É claro que tudo isso também tem a ver com o perfil do indivíduo. Mas, também é certo que tal indivíduo não é bem uma ilha mal sucedida num suposto oceano de pureza… Em vão se procura entender tragédias desse tipo, centrando-se a atenção apenas ou principalmente nos indivíduos. Há um dinâmico entrelaçamento de fatores em jogo, a ser tomado na devida conta, dadas suas múltiplas conexões.
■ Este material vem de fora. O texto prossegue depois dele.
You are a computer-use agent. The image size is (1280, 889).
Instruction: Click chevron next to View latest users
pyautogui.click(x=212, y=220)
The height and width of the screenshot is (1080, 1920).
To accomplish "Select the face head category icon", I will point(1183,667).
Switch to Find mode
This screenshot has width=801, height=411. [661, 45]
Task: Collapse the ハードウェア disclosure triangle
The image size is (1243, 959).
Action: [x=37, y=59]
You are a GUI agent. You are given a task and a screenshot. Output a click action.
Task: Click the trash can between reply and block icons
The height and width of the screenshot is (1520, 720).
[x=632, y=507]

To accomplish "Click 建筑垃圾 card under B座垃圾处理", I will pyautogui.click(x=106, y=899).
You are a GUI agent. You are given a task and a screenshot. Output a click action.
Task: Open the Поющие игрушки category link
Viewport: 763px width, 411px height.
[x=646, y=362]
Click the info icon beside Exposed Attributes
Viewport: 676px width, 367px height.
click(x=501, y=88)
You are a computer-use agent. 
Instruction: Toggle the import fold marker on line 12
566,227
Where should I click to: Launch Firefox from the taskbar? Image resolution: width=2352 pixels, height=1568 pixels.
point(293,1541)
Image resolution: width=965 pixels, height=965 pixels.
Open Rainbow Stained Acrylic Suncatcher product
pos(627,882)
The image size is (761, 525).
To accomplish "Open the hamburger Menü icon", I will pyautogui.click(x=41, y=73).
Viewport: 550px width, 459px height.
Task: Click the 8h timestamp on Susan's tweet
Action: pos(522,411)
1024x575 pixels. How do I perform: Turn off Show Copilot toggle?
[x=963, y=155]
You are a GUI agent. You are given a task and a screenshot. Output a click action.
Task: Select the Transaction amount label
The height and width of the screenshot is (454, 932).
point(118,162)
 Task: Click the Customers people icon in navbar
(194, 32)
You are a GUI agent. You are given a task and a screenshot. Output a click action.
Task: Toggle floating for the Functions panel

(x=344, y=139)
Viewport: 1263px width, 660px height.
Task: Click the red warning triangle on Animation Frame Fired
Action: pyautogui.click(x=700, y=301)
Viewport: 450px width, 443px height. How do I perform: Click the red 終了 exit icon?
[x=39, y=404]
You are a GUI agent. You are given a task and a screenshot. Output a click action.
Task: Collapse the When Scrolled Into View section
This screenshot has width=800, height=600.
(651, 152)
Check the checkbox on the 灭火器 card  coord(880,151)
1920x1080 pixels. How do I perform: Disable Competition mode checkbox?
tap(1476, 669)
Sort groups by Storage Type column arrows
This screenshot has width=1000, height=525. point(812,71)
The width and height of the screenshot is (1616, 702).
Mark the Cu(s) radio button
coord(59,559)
Aqui, gostaria de propor alguns questionamentos a esse respeito.
– Antes desse trágico massacre de Newtown, em Connecticut, quantos outros sucederam, nas últimas décadas, com características parecidas?
– Considerando-se que não se trata de caso isolado, mas de uma sucessão de ocorrências desse tipo, será mesmo no indivíduo que devemos centrar o melhor de nossa atenção?
– A julgar pelo tipo e quantidade de armas e munição encontradas em posse do jovem executor, como explicar a enorme facilidade de obtenção, guarda e uso de armas – inclusive armas de grosso calibre – por qualquer cidad(ã)o?
– Que quantidade de armas e de munição pode-se calcular sob a guarda de cada cidadão, uma parte considerável desse pessoal com perfil semelhante ao do executor?
– Como afirmar que isto seja novidade para os setores governantes e estatais, mesmo sabendo da sucessão recente de casos semelhantes?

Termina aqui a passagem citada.